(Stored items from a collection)
*****
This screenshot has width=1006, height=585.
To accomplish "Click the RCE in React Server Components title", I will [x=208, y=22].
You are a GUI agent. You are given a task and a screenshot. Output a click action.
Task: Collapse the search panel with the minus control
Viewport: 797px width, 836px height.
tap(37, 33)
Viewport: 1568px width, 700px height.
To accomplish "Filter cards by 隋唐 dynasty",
*****
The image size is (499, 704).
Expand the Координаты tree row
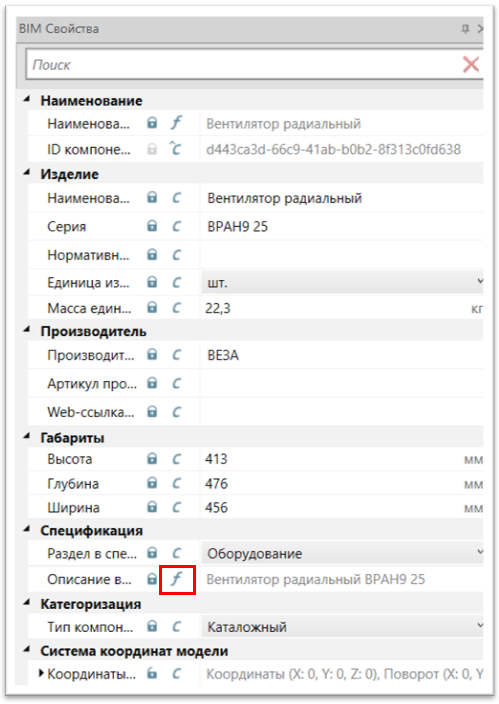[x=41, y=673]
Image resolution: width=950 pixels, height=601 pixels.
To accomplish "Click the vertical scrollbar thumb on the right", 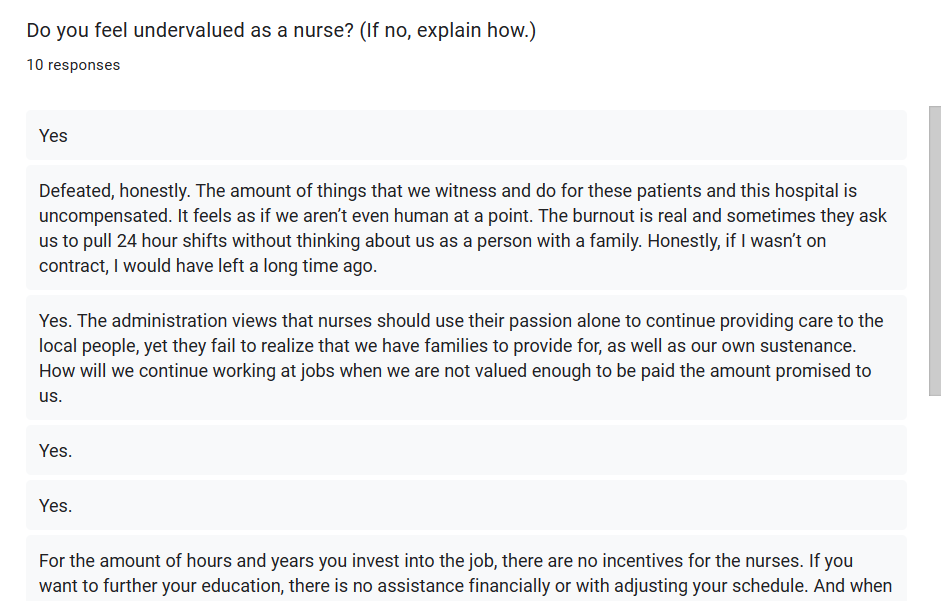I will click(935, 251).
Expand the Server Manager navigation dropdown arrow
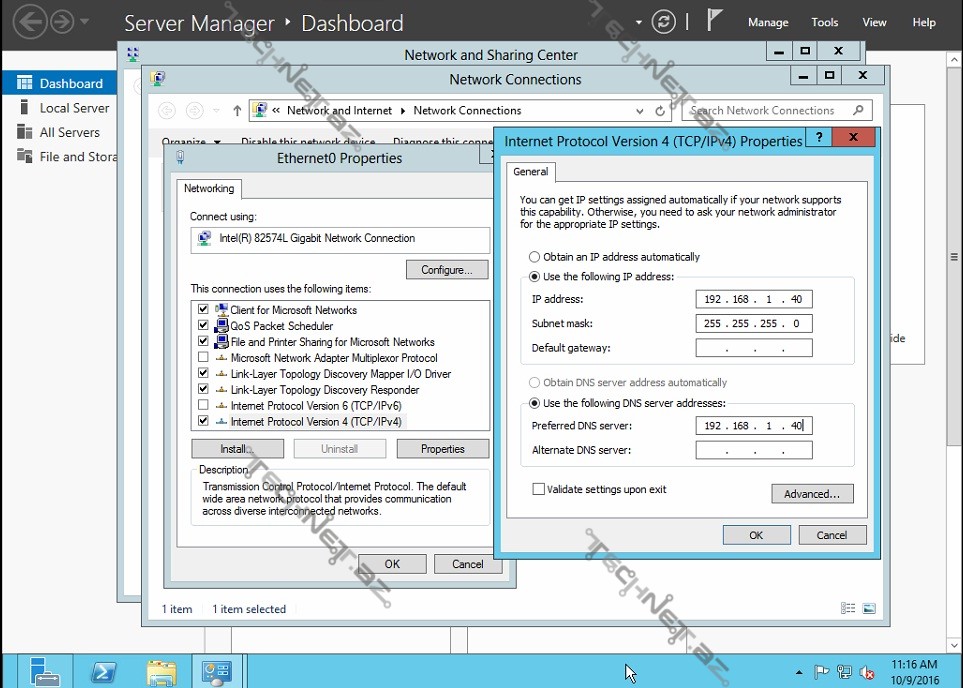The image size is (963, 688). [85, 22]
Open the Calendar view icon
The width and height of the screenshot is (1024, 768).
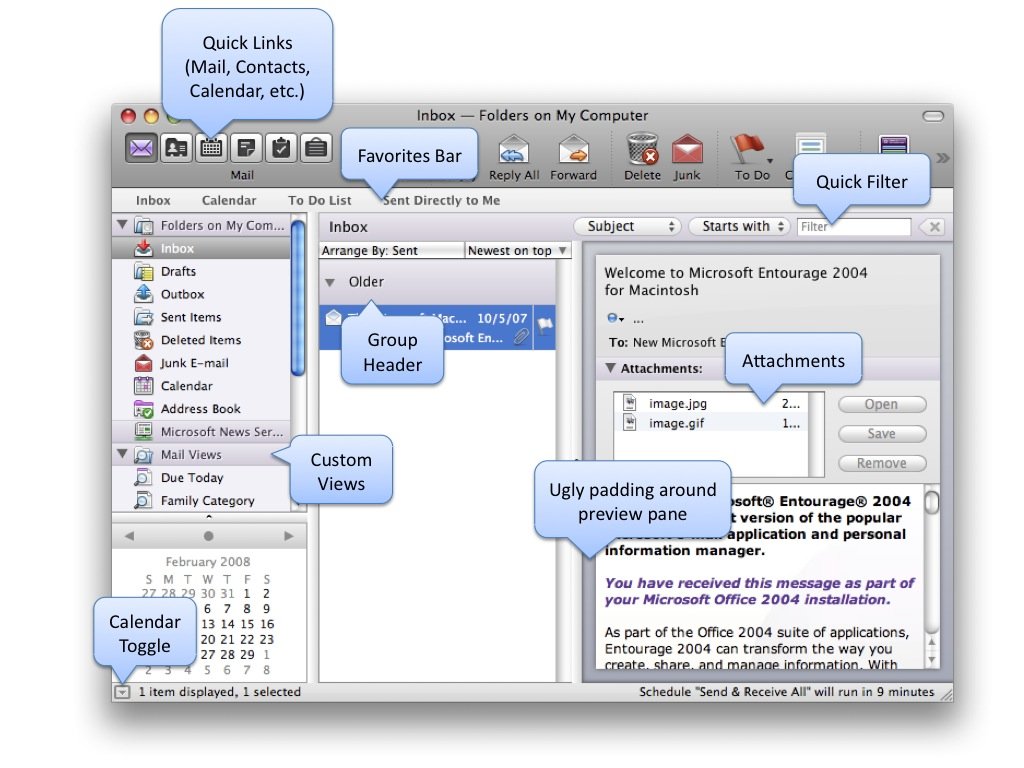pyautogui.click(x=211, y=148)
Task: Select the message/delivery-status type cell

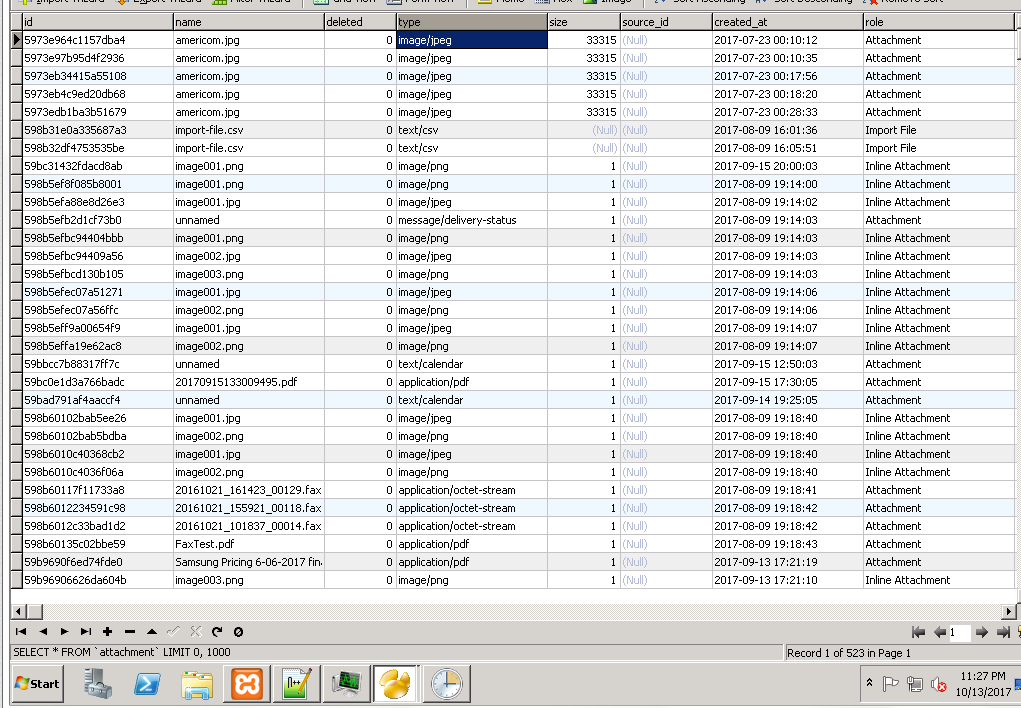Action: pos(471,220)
*****
## What to produce
Produce only the lines from the line containing "This screenshot has width=1006, height=585." through the line containing "cards by 隋唐", inclusive of both, exactly as they stand in the entries above.

## Result
This screenshot has width=1006, height=585.
To accomplish "Click the RCE in React Server Components title", I will [x=208, y=22].
You are a GUI agent. You are given a task and a screenshot. Output a click action.
Task: Collapse the search panel with the minus control
Viewport: 797px width, 836px height.
tap(37, 33)
Viewport: 1568px width, 700px height.
To accomplish "Filter cards by 隋唐 dynasty",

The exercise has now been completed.